Why does innovation often come from outsiders to an industry? The question intrigues me, in part because I was once an outsider to the MICE industry. Before moving into events, I spent a decade working in corporate America in various roles (finance, operations and compliance). So, by taking an outsider’s point of view, let’s see what innovations we are likely to see in the MICE industry in the near future.
Eliminate Your Job
Early in my career I had a manager make a statement that has had a lasting impact: “If you want to ensure you always have a job, eliminate your job.” The point was: In order to thrive in a competitive market, we must constantly innovate. If we are slow to innovate, someone else will at our expense. Often, that disruption will come from someone not expected to make a change, to create a product, or start a business or service.
A Potent Example
Jeff Bezos founded Amazon in 1994 and made an immediate impact on how books were distributed. Bezos had no background in distribution, was not an author or publisher, and had never worked in a bookstore or for the postal service. Yet, as an outsider, he saw an opportunity to change a stagnant industry. Surely a bookstore, a publisher, a librarian or an author should have seen the possibility of the industry evolving with the advent and adoption of the internet. Why was someone without any experience the one to change the industry? Amazon has since transformed technology, retail, distribution and, most recently, how likely we are to make purchases at brick-and-mortar stores. Bezos via Amazon is an example of a continuing crusade to eliminate clients’ needs for current products and services by innovating and providing better products and services—even at the expense of cannibalizing current revenue. Amazon released the Kindle in November 2007, which essentially eliminated the need to purchase books from the retailer that were delivered through the mail, thus reducing sales for that division. Customers benefited from instantly receiving content and Amazon created a new division, which has evolved and further driven growth for the company while keeping pressure on competitors to catch up rather than take the lead on innovation.
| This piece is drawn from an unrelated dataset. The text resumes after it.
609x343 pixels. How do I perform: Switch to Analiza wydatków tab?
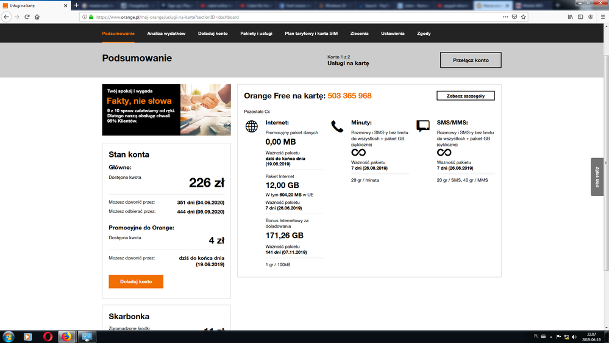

The Future of the MICE Industry
An effective way to think about where a given industry is headed is to do a simple thought experiment: If [industry] did not currently exist and was being created from scratch today with current technology, how would the [industry] likely be organized? Bezos has said that while working for a quantitative hedge fund in 1994, he came across a statistic that web usage was growing at a rate of 2,300 percent per year. Bezos decided to create a business plan that made sense in the context of that growth. In hindsight, it’s easy to recognize that Bezos truly saw what direction the future was headed. Customers, clients, investors and partners have benefited from this vision since 1997. In regard to where the MICE industry may benefit in the near future, I believe a ubiquitous enterprise software will be created that will add dramatic value for industry participants.
Venues, hoteliers, CVBs, DMCs, third-party planners, sourcing services and more each employ their own sales staffs and potentially solicit the same corporate buyer for the same event. Does the current model provide the optimum client experience? Could there be a more efficient way? Currently, there is no platform for clients to list the full requirements of their program, including lodging, audiovisual, F&B, transportation, excursions, registration, tracking, analytics and more. This service could also standardize all proposals, as well as integrate a score for on-budget and on-time execution of deliverables with confirmed client reviews from all vendors used. The platform could also allow for all vendors to bid on the program. Increased competition by vendors would drive down costs while increasing quality—while the client and the industry benefit.
Many of us running events have put together spreadsheets of rooming lists, with many inevitable revisions and updates costing time and money. Perhaps there’s an opportunity for a technology solution to allow planners to directly input rooming lists into vendors’ internal rooming software. The user could make updates rather than both the user and vendors’ operations staff duplicating efforts. Better yet, perhaps there’s a much larger opportunity for a user-friendly enterprise software to be created that the entire industry can use. All hoteliers, cruise lines and other vendors could utilize a single software for the management of rooming blocks. As employees move throughout the industry, there would no longer be a need to learn a new internal software. Could this be adopted by the industry?
Safe, timely payments, which prevent fraud and limit the risk of currency fluctuations, are important for many global industries. With billions of dollars being exchanged by market participants, the MICE industry may be second only to the finance industry in this regard. Would there be a benefit to a ubiquitous enterprise platform that verifies and validates all payors and recipients, eliminating the risk of wire fraud, delayed payments and currency exposure?
Smart contracts essentially use technology to bypass costly middlemen. Once terms of the contract are fulfilled, there is no need for lawyers, accountants or other intermediaries to be involved. This new technology is anticipated to save many industries time, inefficiency and the cost of involving too many cooks in the kitchen. Could we see smart contracts being a central part of the MICE industry with single contracts including the client, hotelier, DMC, AV, F&B and other vendors instead of a separate contract for each supplier? The efficiency, simplicity and consistency created by a ubiquitous software platform would greatly lower the cost of MICE programs that will benefit the industry as a whole. Let’s look forward to seeing what the future holds.